_Task directions_:
Your answer should consist of each line below that includes the word "click".

_Information_:
━━━━━━

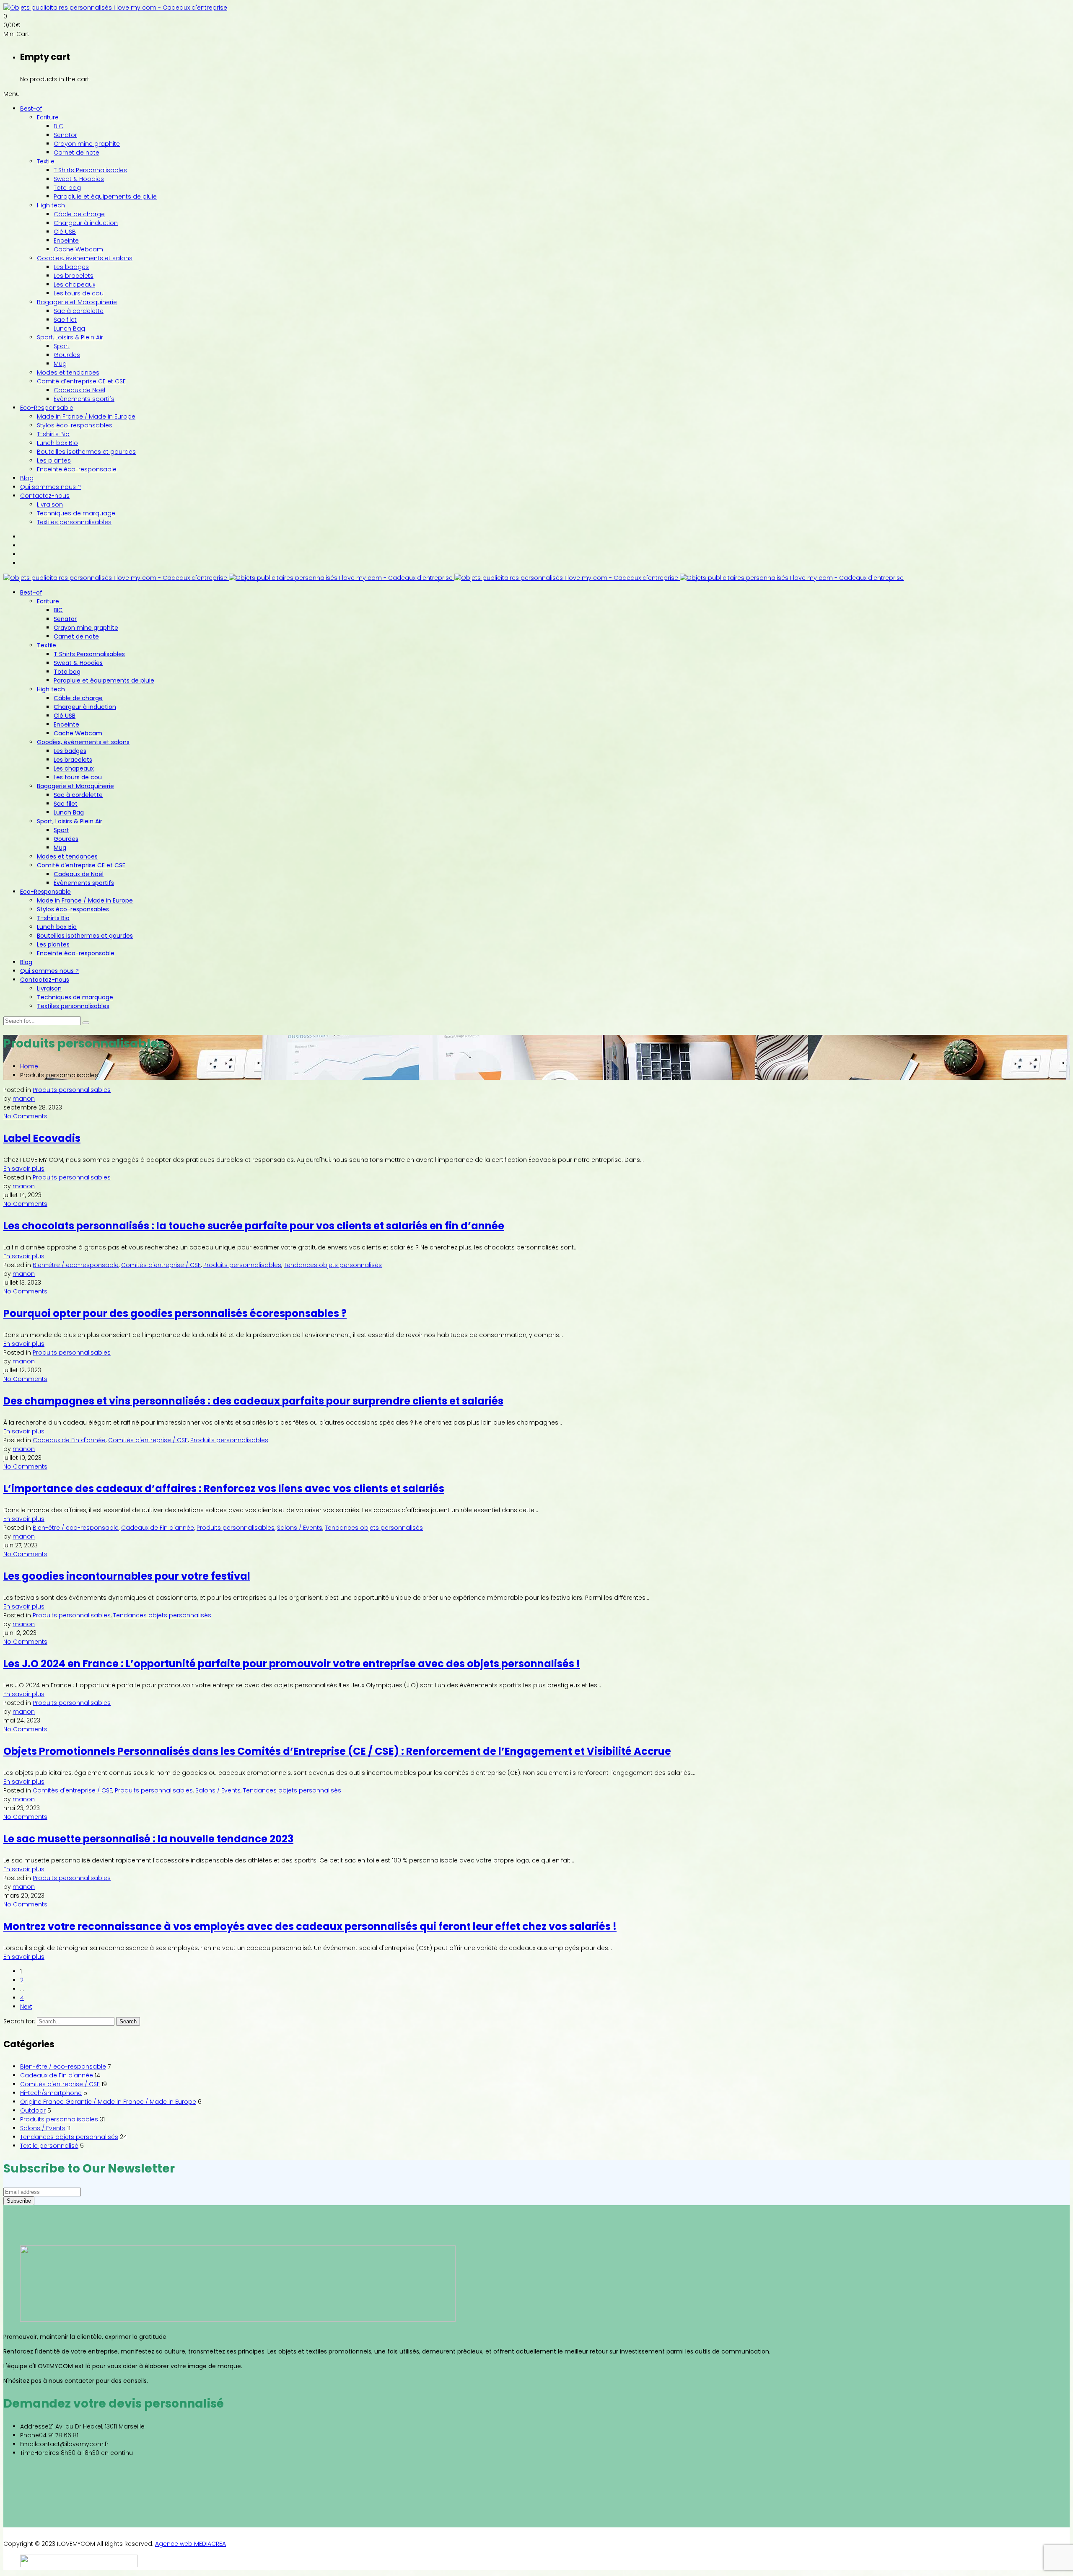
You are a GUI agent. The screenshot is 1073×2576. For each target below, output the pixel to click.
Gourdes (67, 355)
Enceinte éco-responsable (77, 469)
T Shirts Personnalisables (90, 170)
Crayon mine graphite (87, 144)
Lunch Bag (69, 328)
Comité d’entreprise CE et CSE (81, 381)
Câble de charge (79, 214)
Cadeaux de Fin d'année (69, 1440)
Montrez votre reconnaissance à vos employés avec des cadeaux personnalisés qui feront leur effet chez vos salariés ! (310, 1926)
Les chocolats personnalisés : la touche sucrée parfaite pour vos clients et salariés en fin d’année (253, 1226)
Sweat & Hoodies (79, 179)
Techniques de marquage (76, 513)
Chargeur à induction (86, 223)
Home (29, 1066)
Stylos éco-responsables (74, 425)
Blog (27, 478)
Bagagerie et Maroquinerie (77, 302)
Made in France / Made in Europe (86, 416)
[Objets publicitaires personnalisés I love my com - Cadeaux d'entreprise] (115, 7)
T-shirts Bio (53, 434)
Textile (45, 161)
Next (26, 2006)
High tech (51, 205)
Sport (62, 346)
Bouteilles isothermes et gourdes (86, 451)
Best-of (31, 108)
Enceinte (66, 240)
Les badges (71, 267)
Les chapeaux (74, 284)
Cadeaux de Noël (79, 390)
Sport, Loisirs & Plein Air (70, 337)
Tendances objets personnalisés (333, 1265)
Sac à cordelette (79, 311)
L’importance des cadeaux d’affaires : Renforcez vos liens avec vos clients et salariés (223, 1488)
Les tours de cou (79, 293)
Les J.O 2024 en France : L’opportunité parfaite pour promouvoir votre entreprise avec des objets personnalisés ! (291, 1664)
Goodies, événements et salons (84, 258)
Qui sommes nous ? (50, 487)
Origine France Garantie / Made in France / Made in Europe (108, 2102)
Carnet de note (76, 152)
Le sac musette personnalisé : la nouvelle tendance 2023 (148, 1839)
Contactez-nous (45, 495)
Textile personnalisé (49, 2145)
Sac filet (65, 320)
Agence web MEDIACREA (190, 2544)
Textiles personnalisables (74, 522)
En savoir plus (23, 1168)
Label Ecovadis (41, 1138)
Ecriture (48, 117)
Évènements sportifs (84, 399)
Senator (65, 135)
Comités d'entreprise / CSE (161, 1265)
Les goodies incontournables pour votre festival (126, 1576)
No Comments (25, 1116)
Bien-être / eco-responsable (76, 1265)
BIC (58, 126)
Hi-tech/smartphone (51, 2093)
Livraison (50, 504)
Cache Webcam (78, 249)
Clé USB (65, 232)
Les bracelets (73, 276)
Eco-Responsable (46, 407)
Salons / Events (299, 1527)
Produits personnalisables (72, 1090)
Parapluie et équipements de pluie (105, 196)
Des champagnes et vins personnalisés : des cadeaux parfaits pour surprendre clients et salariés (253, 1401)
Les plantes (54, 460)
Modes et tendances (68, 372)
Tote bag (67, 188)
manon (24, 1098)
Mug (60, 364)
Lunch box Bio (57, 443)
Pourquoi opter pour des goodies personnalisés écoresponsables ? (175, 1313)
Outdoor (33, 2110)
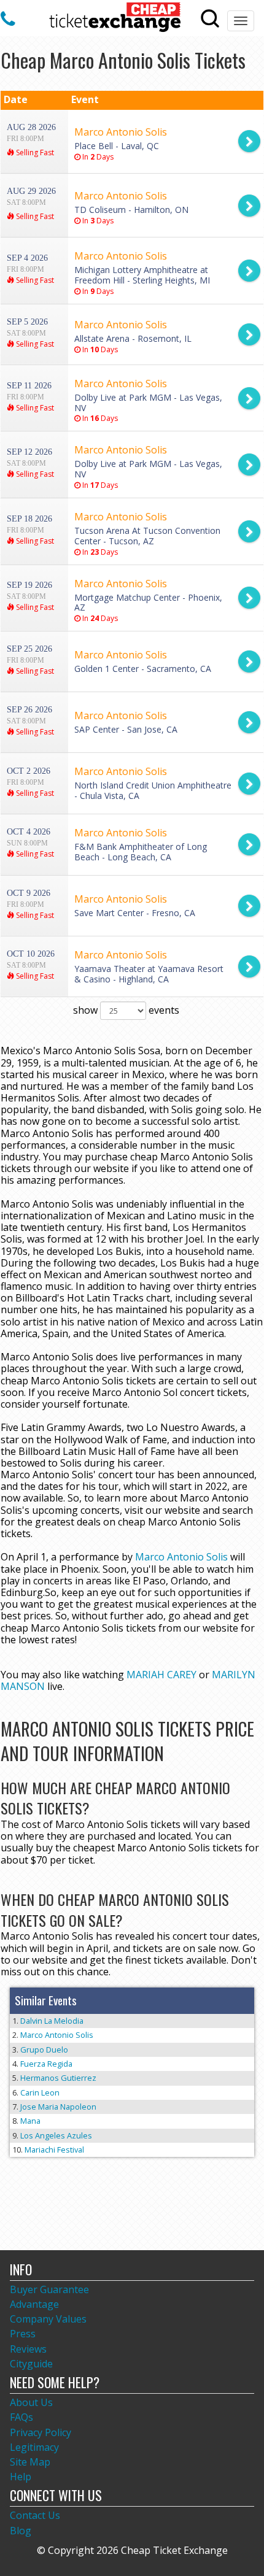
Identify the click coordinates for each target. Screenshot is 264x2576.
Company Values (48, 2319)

━━━━━━

_Answer below_:
You are a GUI agent. The screenshot is 1073×2576. For each target below, output the pixel to click.
Identify the click coordinates for each target. Screenshot is 264x2576.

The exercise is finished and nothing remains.